David Price interviews Enrico Moretti in
Econ Focus, a publication of the Federal Reserve Bank of Richmond (First Quarter 2019, pp. 18-23). From the intro to the interview:
Geographic differences in economic well-being, it seems, have become increasingly salient in American policy and political conversation. These differences are a longtime concern of University of California, Berkeley economist Enrico Moretti. In his research, he has found that the sorting of highly educated Americans — and high-paying jobs requiring a lot of education — into certain communities has led to other communities falling behind. ... Moretti's interest in American geographical sorting began during his days as a Ph.D. student at Berkeley, where he arrived after his undergraduate education in his native Milan. At first, he just wanted to fill in some blanks in his knowledge of America. "I started looking at data from the U.S. census," he says. "Just out of curiosity, wanting to know more about this country, I started looking at the different city averages of whatever the census could measure — earnings, level of education of the workforce, the type of industry. I suspected there were big differences, but I didn't know how large the differences were."
Here are some of Enrico's comments that particularly caught my eye, but there's much more at the interview itself. (Full disclosure: Enrico has been the current editor of the
Journal of Economic Perspectives for the last five years, which makes him my boss.)
The explosion of the internet, email, and cellphones democratizes the access to information. In the 1990s, people thought it would also make the place where the company is located or where workers live much less important. ...
But what we have seen over the past 25 years is that the opposite is true: Location has become more important than ever before, especially for highly educated workers.
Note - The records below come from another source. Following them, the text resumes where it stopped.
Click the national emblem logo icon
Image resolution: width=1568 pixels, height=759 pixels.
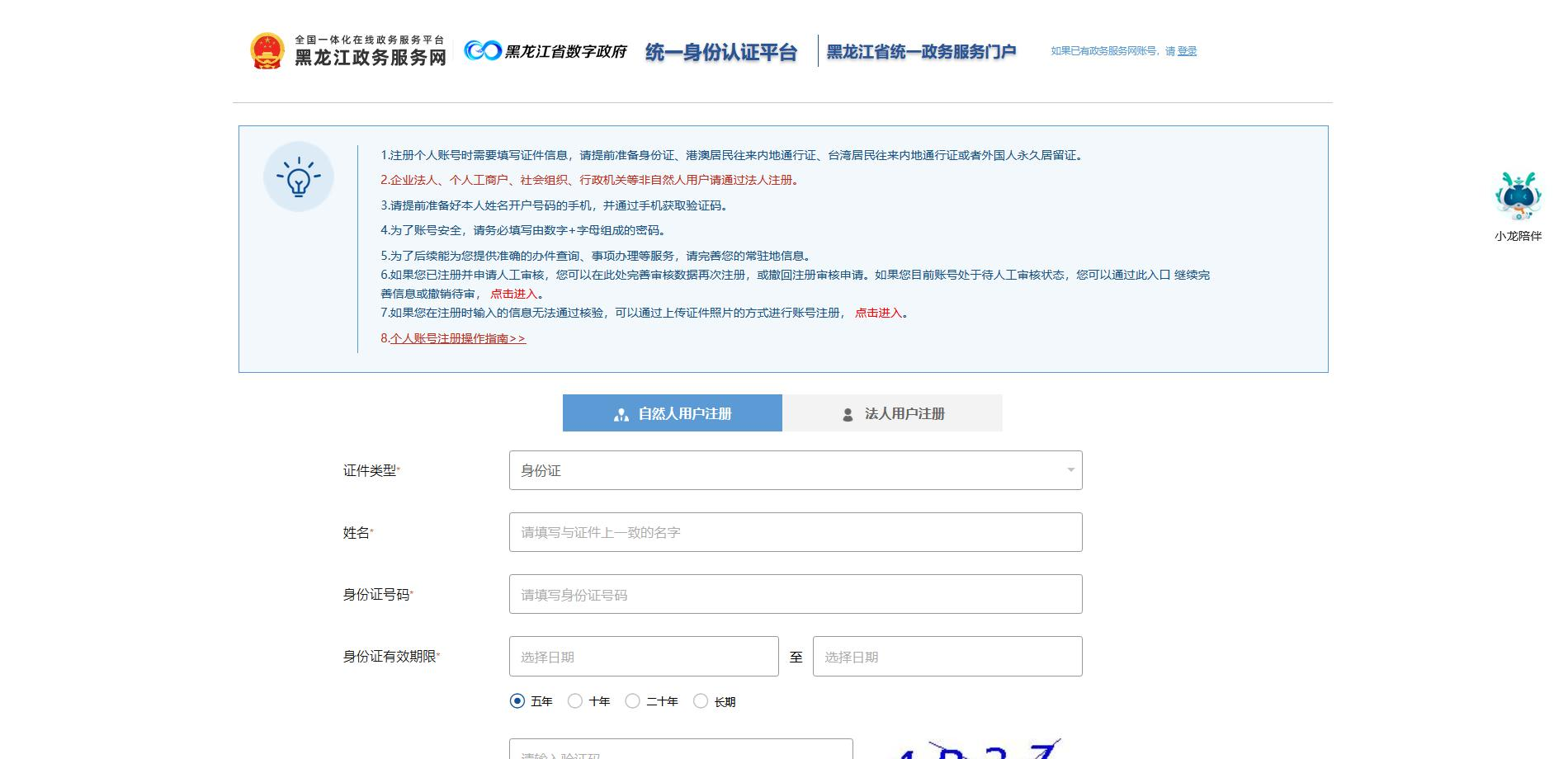tap(267, 51)
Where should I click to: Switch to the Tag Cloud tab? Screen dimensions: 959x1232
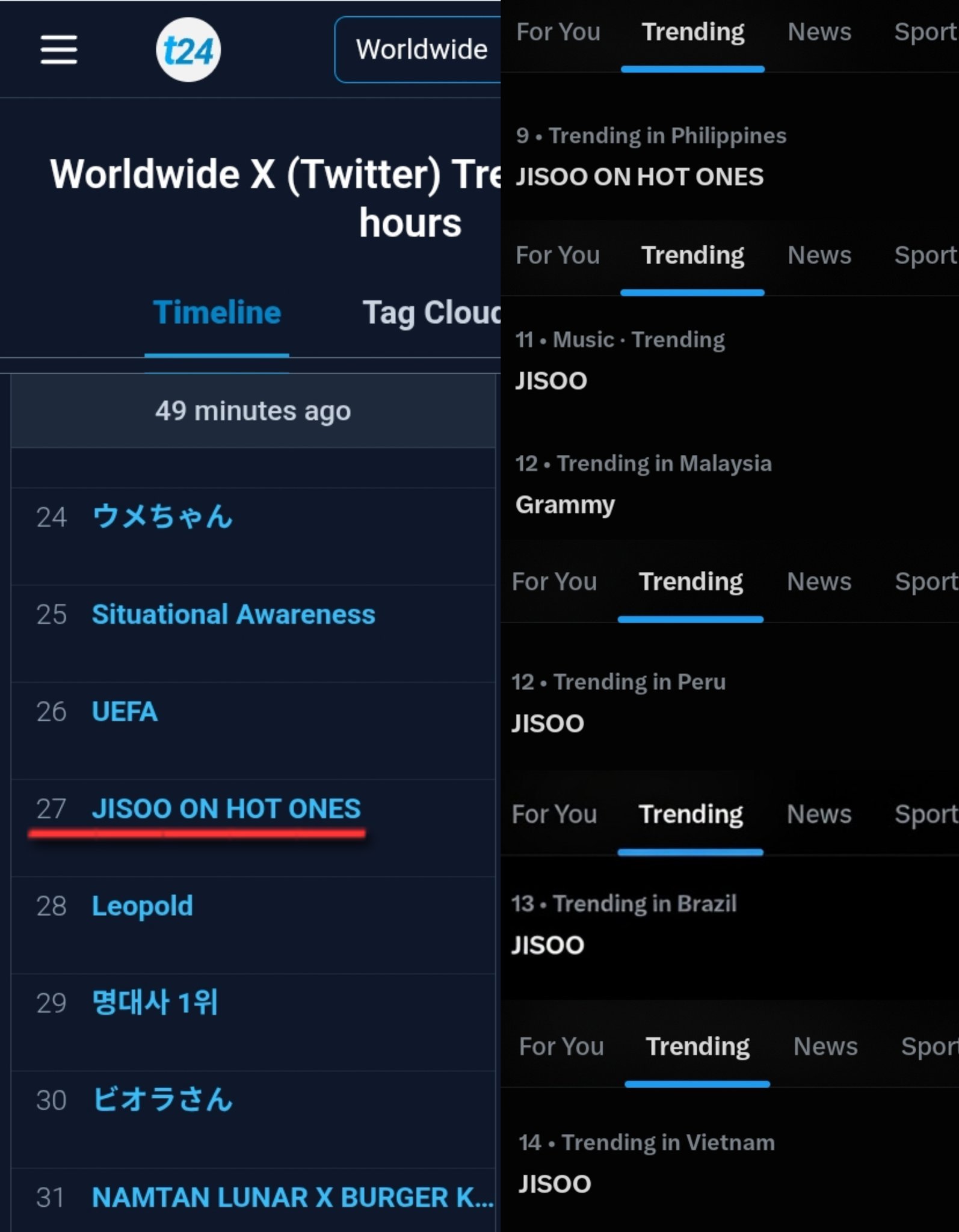click(431, 313)
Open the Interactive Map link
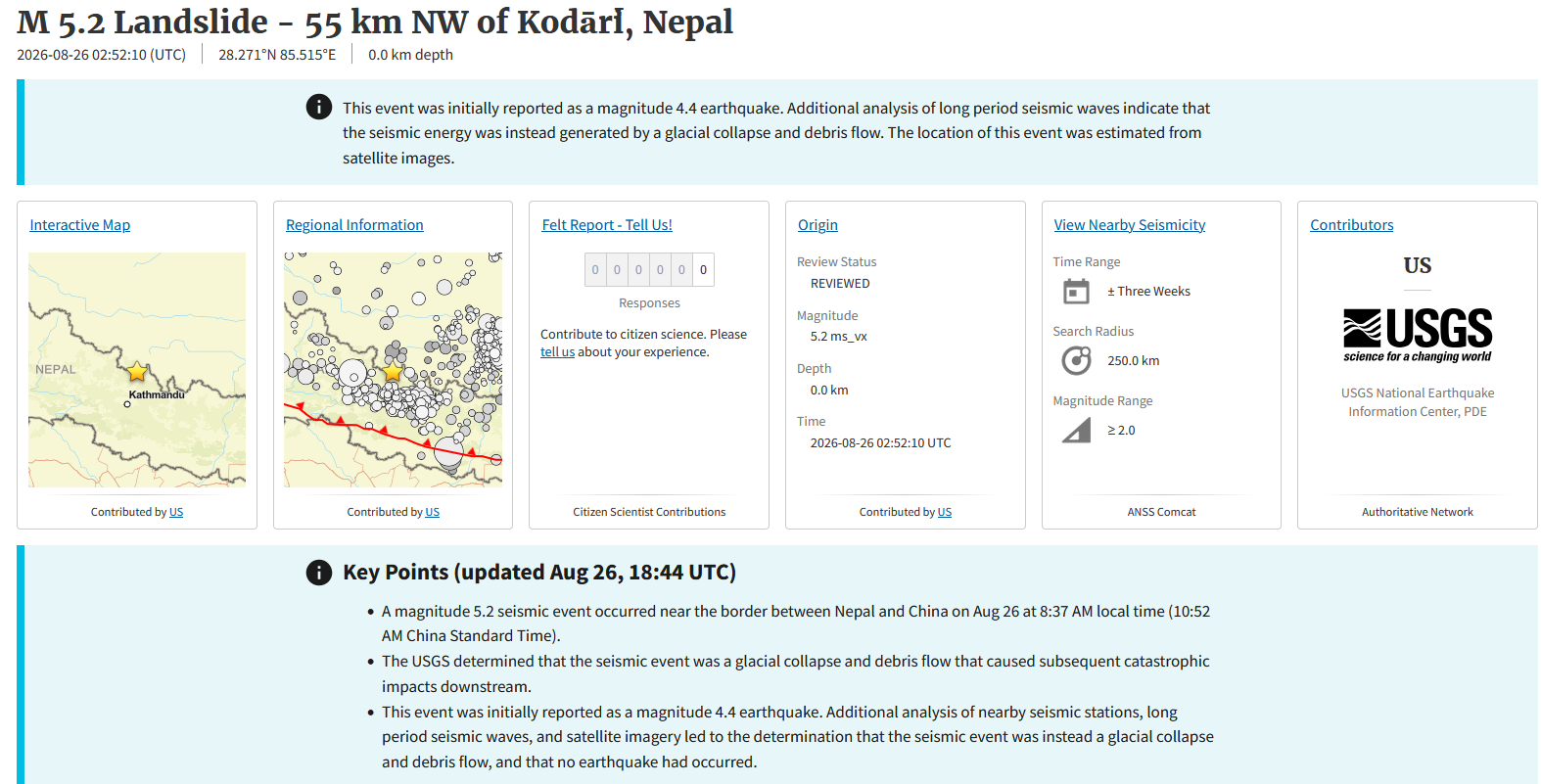The image size is (1541, 784). pos(80,225)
The types of jobs and careers that are available in some American cities are increasingly different from the ones available in other American cities.
There's nothing new in the fact that some areas are economically more dynamic than others and offer better labor market opportunities; that's always been the case. What is different today is how large the difference between the most successful labor markets and the least successful labor markets has become and how fast they are growing apart. It's a paradox because it is true that we can have access to a lot of information and communicate easily from everywhere in the world, but at the same time, location remains crucial for worker productivity and for economic success.
In the first three decades after World War II, manufacturing was the most important source of high-paying jobs in the United States. Manufacturing was geographically clustered, but the amount of clustering was limited. Over the past 30 years, manufacturing employment has declined, and the innovation sector has become a key source of good jobs. The innovation sector tends to be much more geographically clustered. Thus, in the past, having access to good jobs was not tied to a specific location as much as it is today. I expect the difference in wages, earnings, and household incomes across cities to continue growing at least for the foreseeable future. ...
[W]e see some agglomeration of traditional manufacturing firms, but when we compare it to agglomeration of firms in the innovation sector, the latter is much stronger. I have just finished a new project where I study how locating in a high-tech cluster improves the productivity and creativity of inventors. If you look at the major fields — computer science, semiconductor, biology, and chemistry — you see a concentration of inventors that is staggering. In computer science, the top 10 cities account for 70 percent of all the innovation, as measured by patents. For semiconductors, it's 79 percent. For biology and chemistry, it's 59 percent. This means that the top 10 cities generate the vast majority of innovation in each field. Importantly, the share of the top 10 cities has been increasing since 1971, indicating increased agglomeration. ...
Companies in industries that are very advanced and very specialized find it difficult to locate in areas where they would be isolated. Nobody wants to be the first to move to a city because they're going to have a hard time in finding the right type of specialized workers. And it's hard for workers with specialized skills to be first because they're going to have a hard time finding the right job. It's an equilibrium in which areas that have a large share of innovative employers and highly specialized workers tend to attract more of both. It is difficult for areas that don't have a large share of innovative employers and highly specialized workers to jump-start that process. Ultimately, that is what generates the divergence across cities. ...
In a new paper I just finished, I find that by concentrating geographically, high-tech firms and workers become more productive and more innovative, which has aggregate benefits for the national economy. In particular, if you take the current location of inventors in the United States, which is now very concentrated in a handful of locations, and you spread it across all cities, to the point where you equalize the number of inventors in each city, the U.S. aggregate production of innovation in the United States would decline by about 11 percent as measured by number of new patents. Thus, the concentration we observe in tech employment has drawbacks in the sense that it increases inequality across cities, but at the same time, it is good from the point of view of the overall production of innovation in the country. I see this as an equity-efficiency trade-off.